* WORK ORDER A *
In the passage on modern philanthropy that follows, what does the author say the function of Socialism is?

That modern philanthropy which has been overcoming the world during the last century and has put a spirit of religion into politics, is expressed in ten thousand dogmas and formulas. These things are the hieroglyphics of the most complex period in history, but they all read Love.
The love of man for his fellows is the substantial content of every ideal, of every reform. In so far as any political cry is valuable, it represents this and nothing more. Liberty, Equality and Fraternity, The Declaration of Independence, Utilitarianism, Fourierism, Socialism, Prohibition, Christian Science and the Salvation Army carry the same message; and it is only because of this truth, and in spite of the fact that it is always wrapped up in every kind of falsehood, that they move the world forward. Take socialism. This thing is the logical outcome of the passion of pity at work in men who believe that the desire for property is the controlling factor in human arrangements. The selfishness of the individual has been assumed as a fundamental law in that school of thought, which has been dominating all our thought, and which we habitually accept as final. It receives support from a superficial view of human nature, and time out of mind has been the belief of shallow people. But the great intellect and the great labor of the socialists have been unable to make any impression upon the mind of a man. We know that their reasoning is foolish. It is to the heart that their appeal is made. Bellamy’s book sells by the hundred thousand to tender-hearted people. It is a plea for humanity. It is Uncle Tom’s Cabin. The function of Socialism is clear. It is a religious reaction going on in an age which thinks in terms of money. We are very nearly at the end of it, because we are very nearly at the end of the age. Some people believe they hate the wealth of the millionaire. They denounce corporations and trusts, as if these things had hurt them. They strike at the symbol. What they really hate is the irresponsible rapacity which these things typify, and which nothing but moral forces will correct. In so far as people seek the cure in property-laws they are victims of the plague. The cure will come entirely from the other side; for as soon as the millionaires begin to exert and enjoy the enormous power for good which they possess, everybody will be glad they have the money.

* DATA *
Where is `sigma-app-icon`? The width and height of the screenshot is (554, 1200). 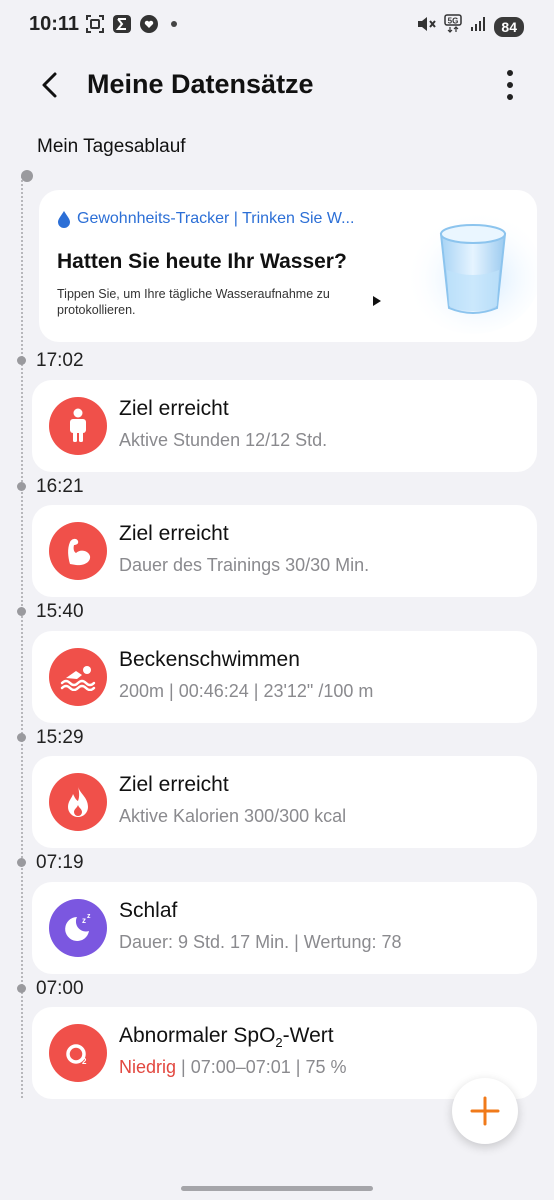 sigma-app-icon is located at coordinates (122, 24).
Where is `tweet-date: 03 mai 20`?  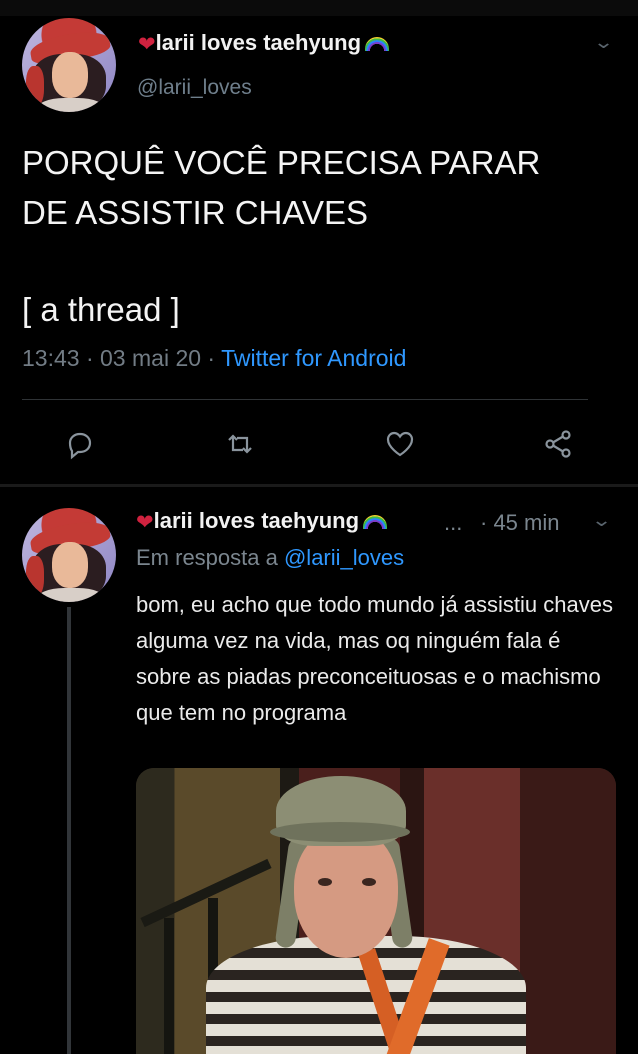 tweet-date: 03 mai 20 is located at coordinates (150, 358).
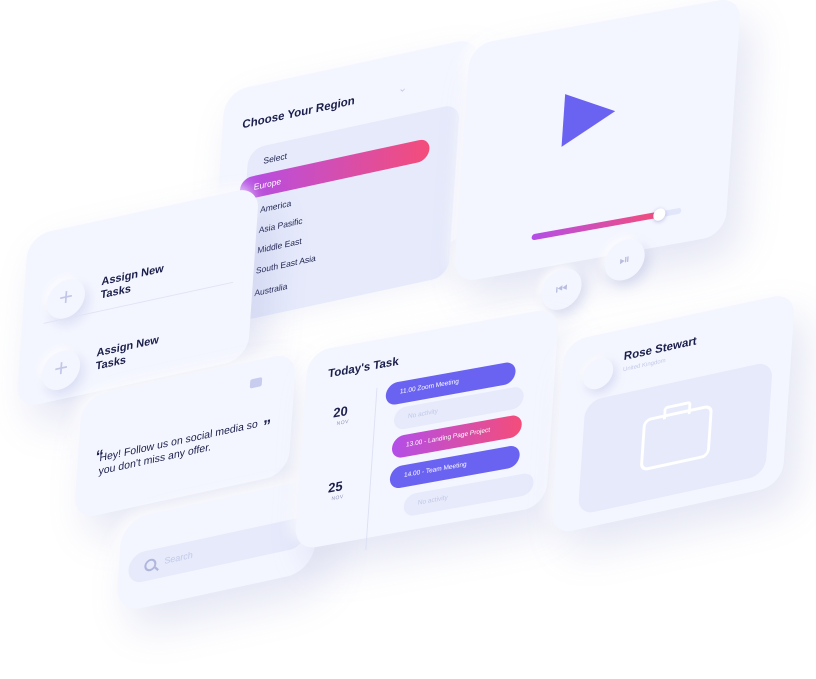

...

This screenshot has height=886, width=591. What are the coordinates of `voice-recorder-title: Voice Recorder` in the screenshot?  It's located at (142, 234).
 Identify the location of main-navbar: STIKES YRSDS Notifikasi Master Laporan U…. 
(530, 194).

--

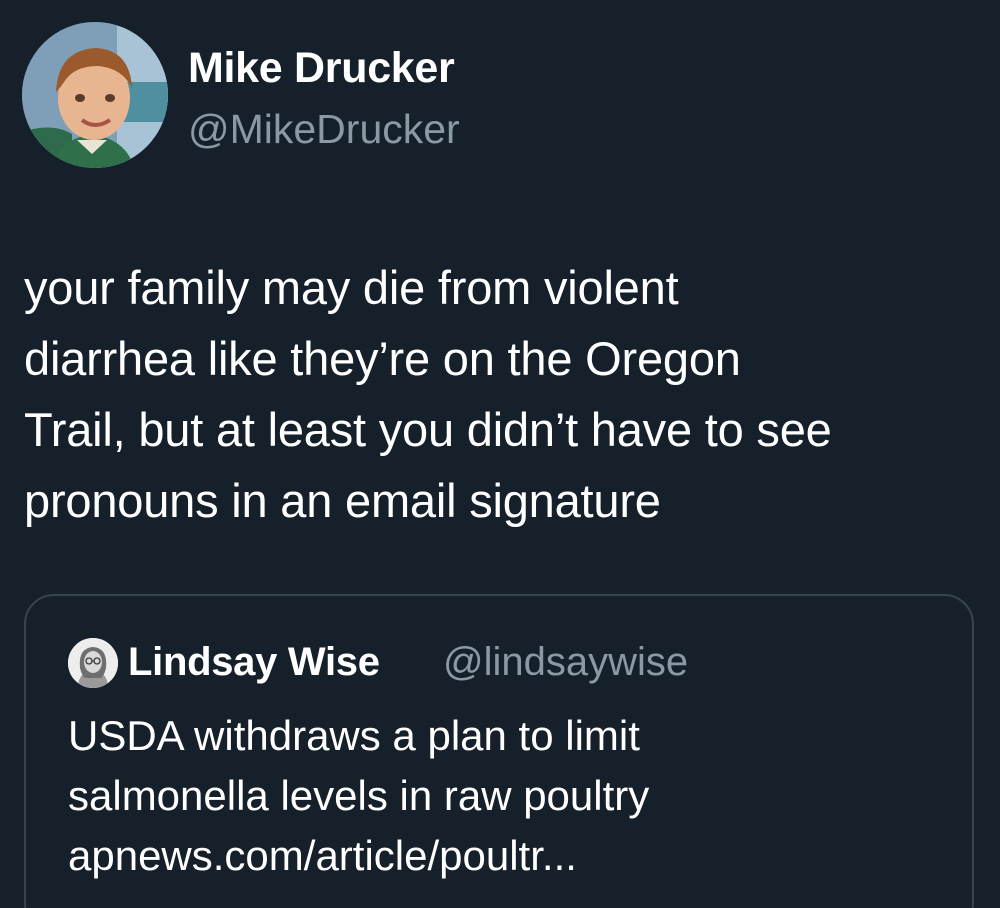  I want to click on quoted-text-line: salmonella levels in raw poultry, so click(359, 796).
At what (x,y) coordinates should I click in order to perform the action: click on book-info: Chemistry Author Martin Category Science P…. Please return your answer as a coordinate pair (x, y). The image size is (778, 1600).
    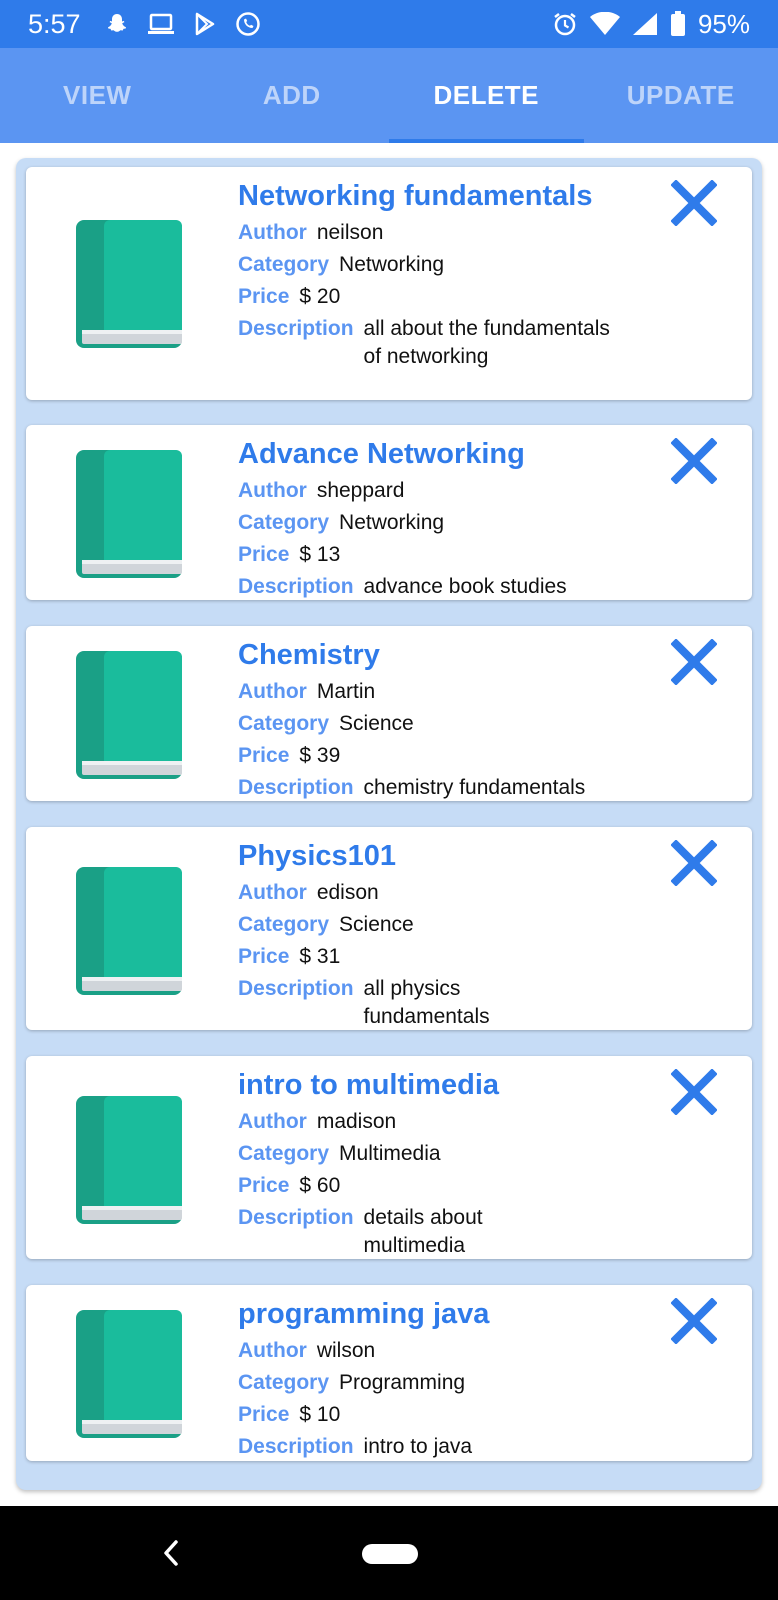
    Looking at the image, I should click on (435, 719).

* WORK ORDER B *
From the entries above, echo the lines starting at the one that contains "At what (x,y)" and stopping after the one that contains "Looking at the". Leave the pictures out of your answer.

* YOUR RESPONSE A *
It is a religious reaction going on in an age which thinks in terms of money.

* YOUR RESPONSE B *
At what (x,y) coordinates should I click in order to perform the action: click on book-info: Chemistry Author Martin Category Science P…. Please return your answer as a coordinate pair (x, y). The image size is (778, 1600).
    Looking at the image, I should click on (435, 719).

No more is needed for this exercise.